Task item ::
In the entries below, begin at the line that has "You are a GUI" and stop after the line that has "You are a computer-use agent."; output those lines exactly, leaving out pictures.

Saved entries
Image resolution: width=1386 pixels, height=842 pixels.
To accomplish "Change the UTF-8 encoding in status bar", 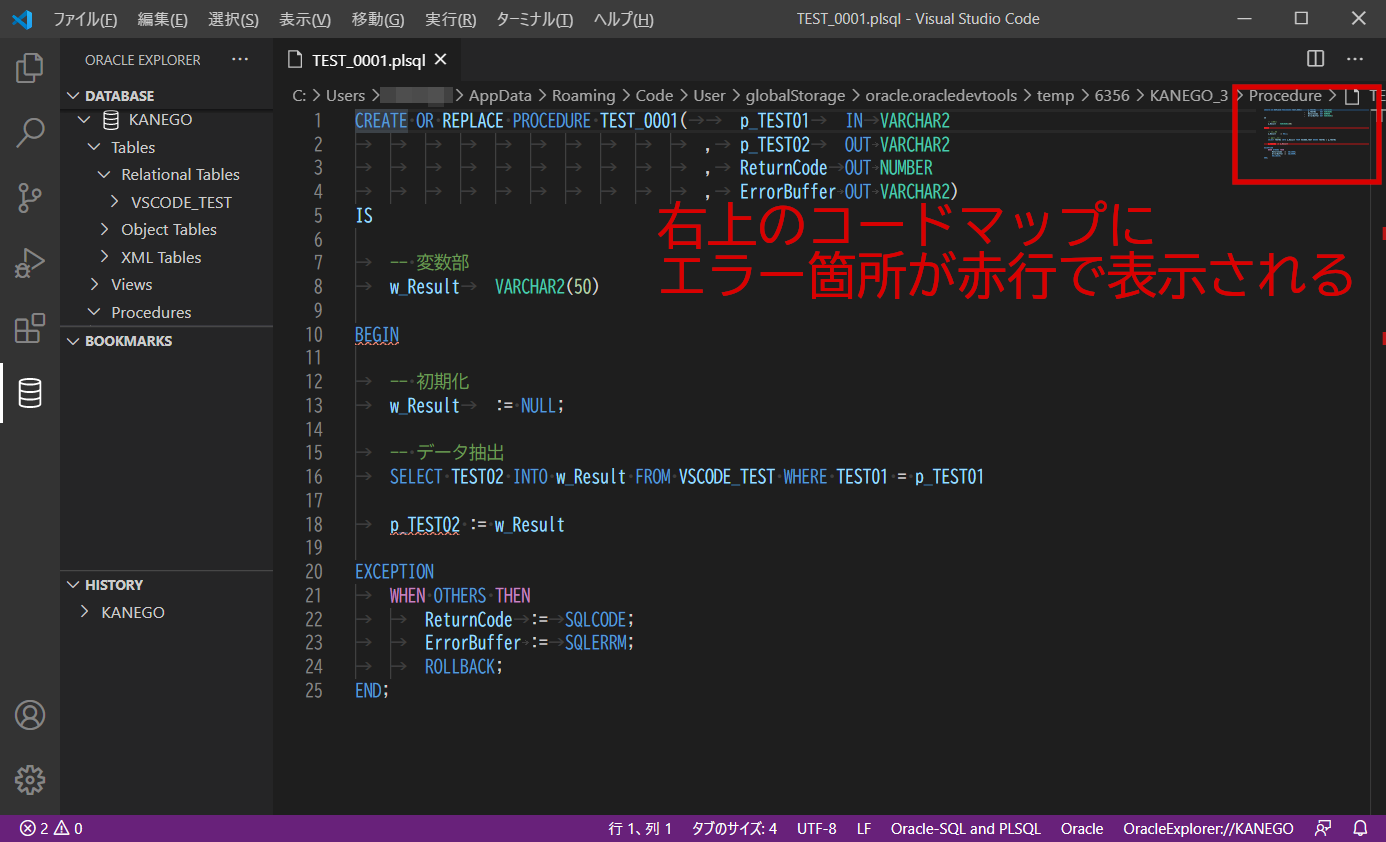I will tap(816, 828).
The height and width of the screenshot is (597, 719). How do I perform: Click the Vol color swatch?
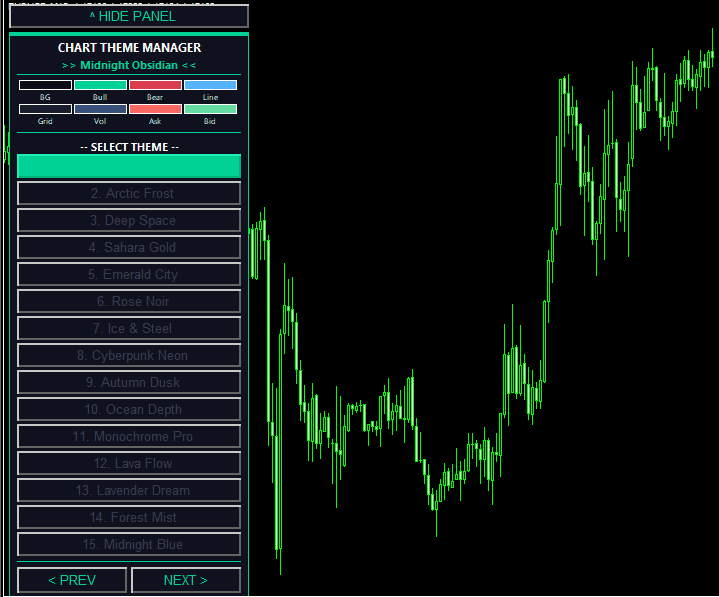click(100, 108)

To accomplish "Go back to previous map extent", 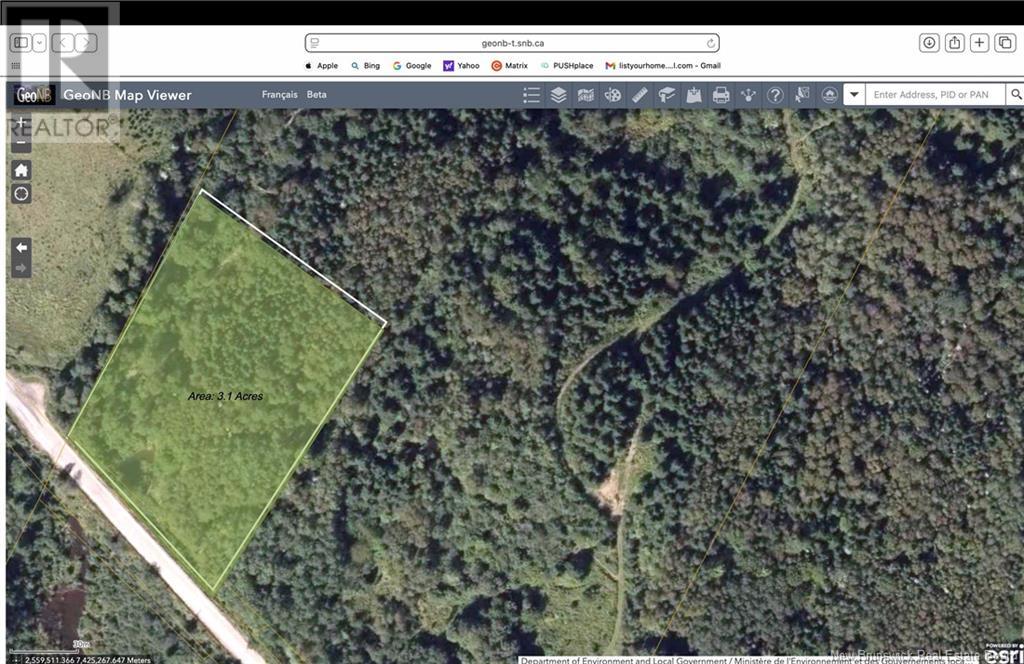I will click(20, 247).
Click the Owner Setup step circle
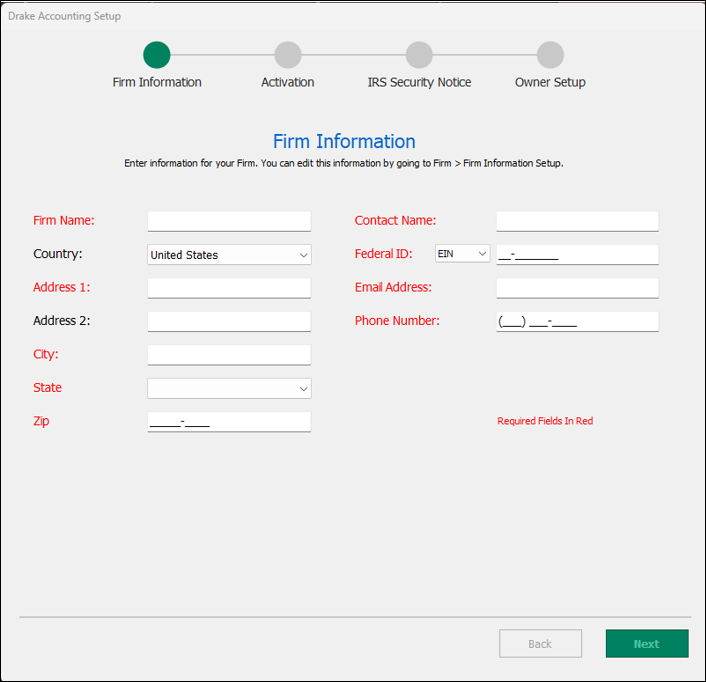 550,55
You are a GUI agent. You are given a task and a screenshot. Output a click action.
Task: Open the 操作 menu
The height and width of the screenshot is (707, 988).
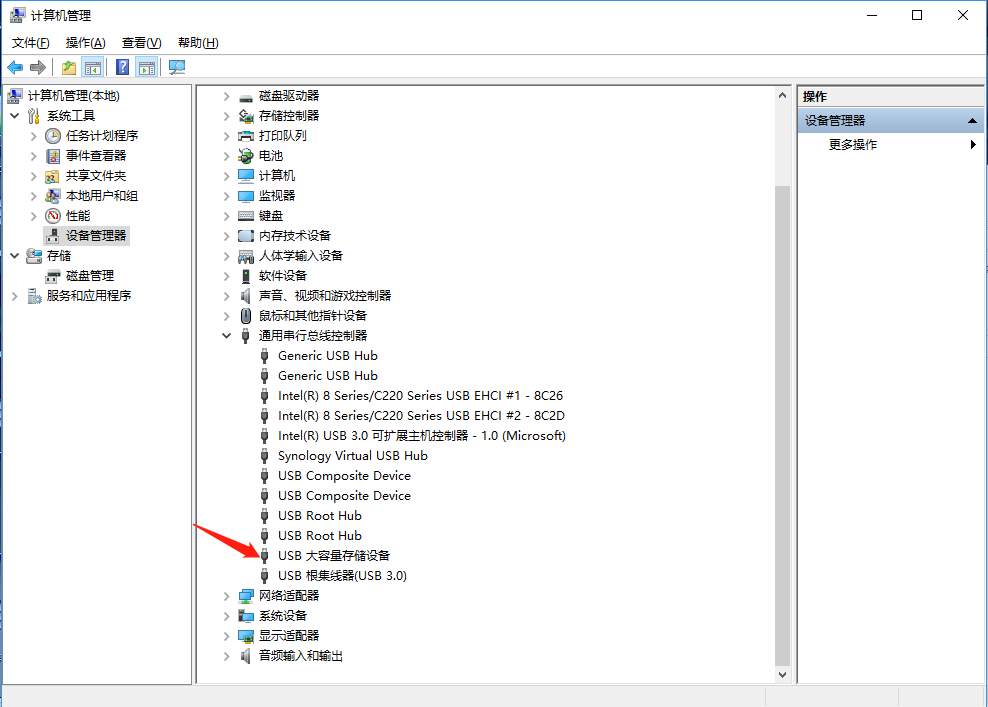(85, 42)
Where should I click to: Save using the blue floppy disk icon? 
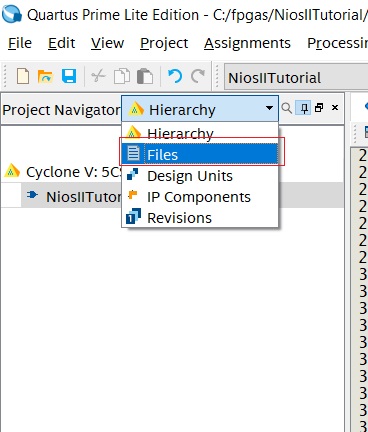tap(69, 76)
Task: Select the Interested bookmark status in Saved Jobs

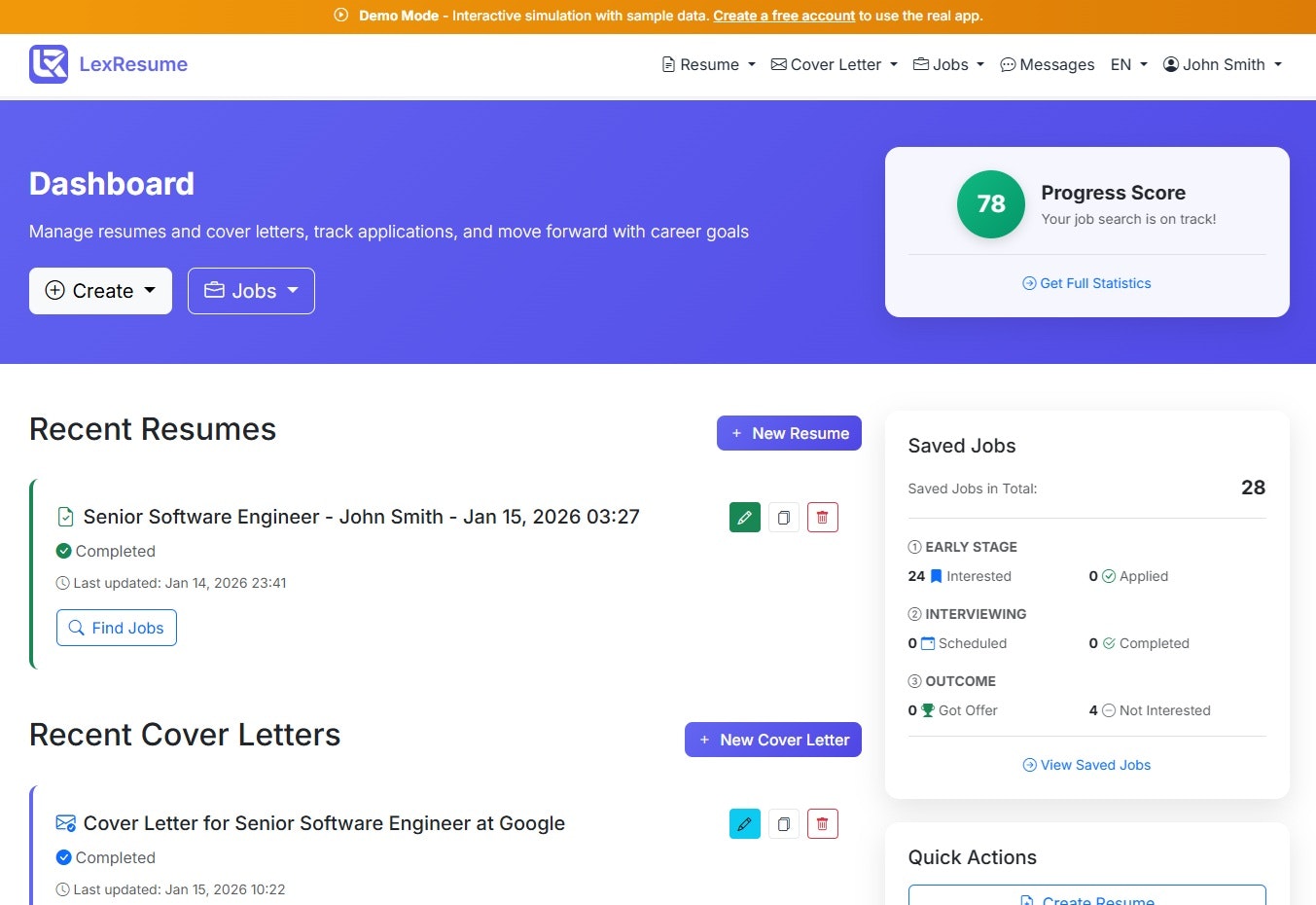Action: [x=969, y=576]
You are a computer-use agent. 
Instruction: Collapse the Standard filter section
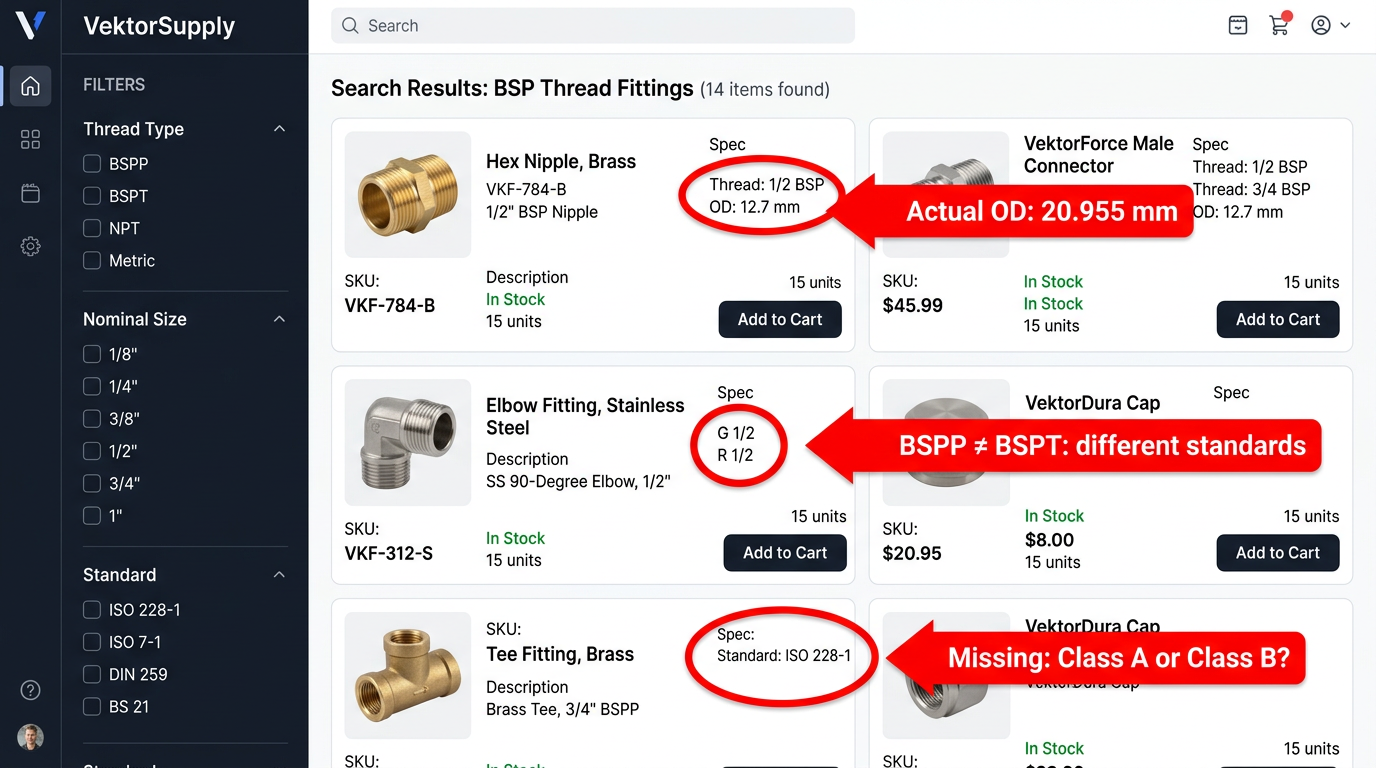pyautogui.click(x=280, y=575)
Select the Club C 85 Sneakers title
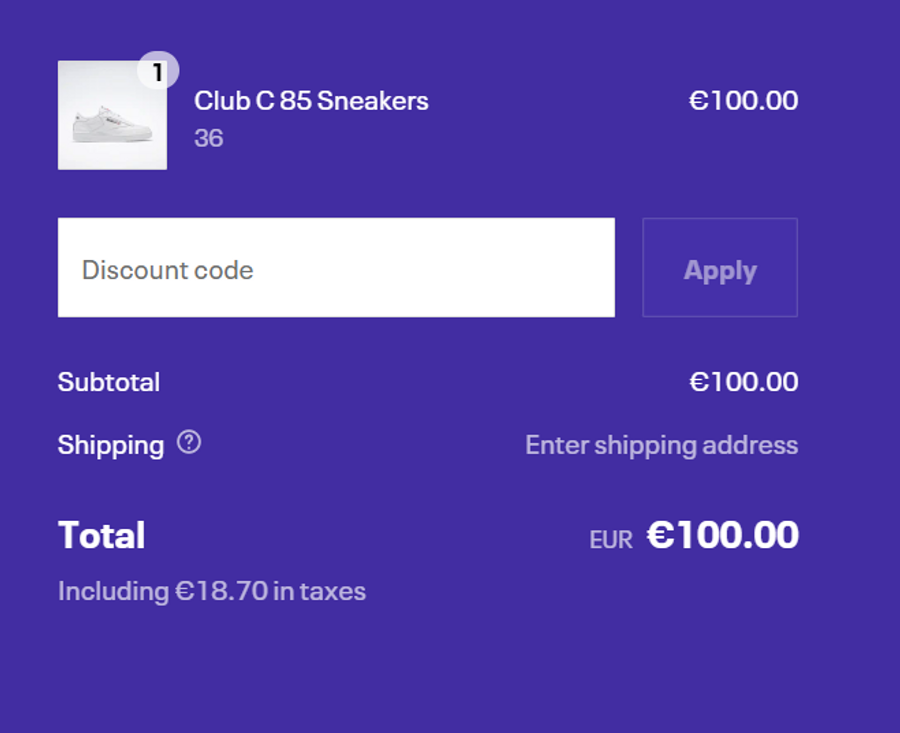Screen dimensions: 900x733 [x=311, y=101]
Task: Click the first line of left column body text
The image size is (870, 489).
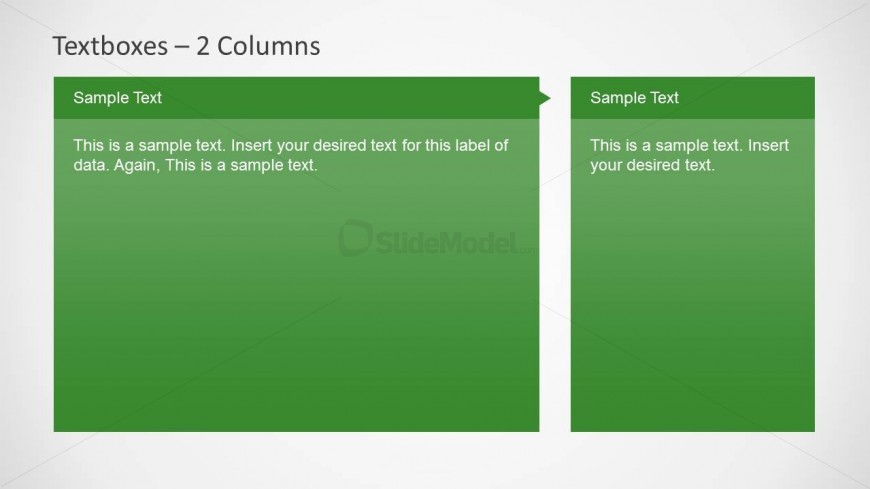Action: 290,146
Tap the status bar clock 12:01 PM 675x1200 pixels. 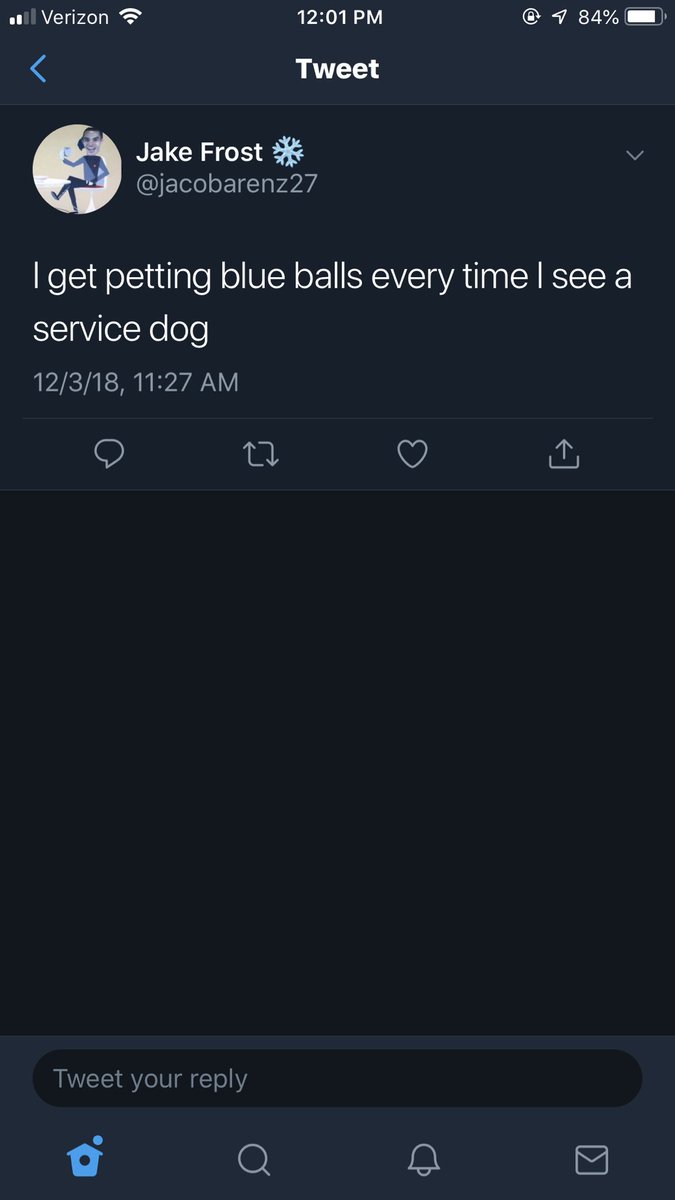339,17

Result of this task ::
You are a GUI agent. You are given a task and a screenshot. Output a click action.
Task: Open the 操作 menu
The height and width of the screenshot is (707, 988).
(85, 42)
Where should I click to: Save using the blue floppy disk icon? 
tap(69, 76)
Task: Select the Interested bookmark status in Saved Jobs

Action: [x=969, y=576]
You are a computer-use agent. 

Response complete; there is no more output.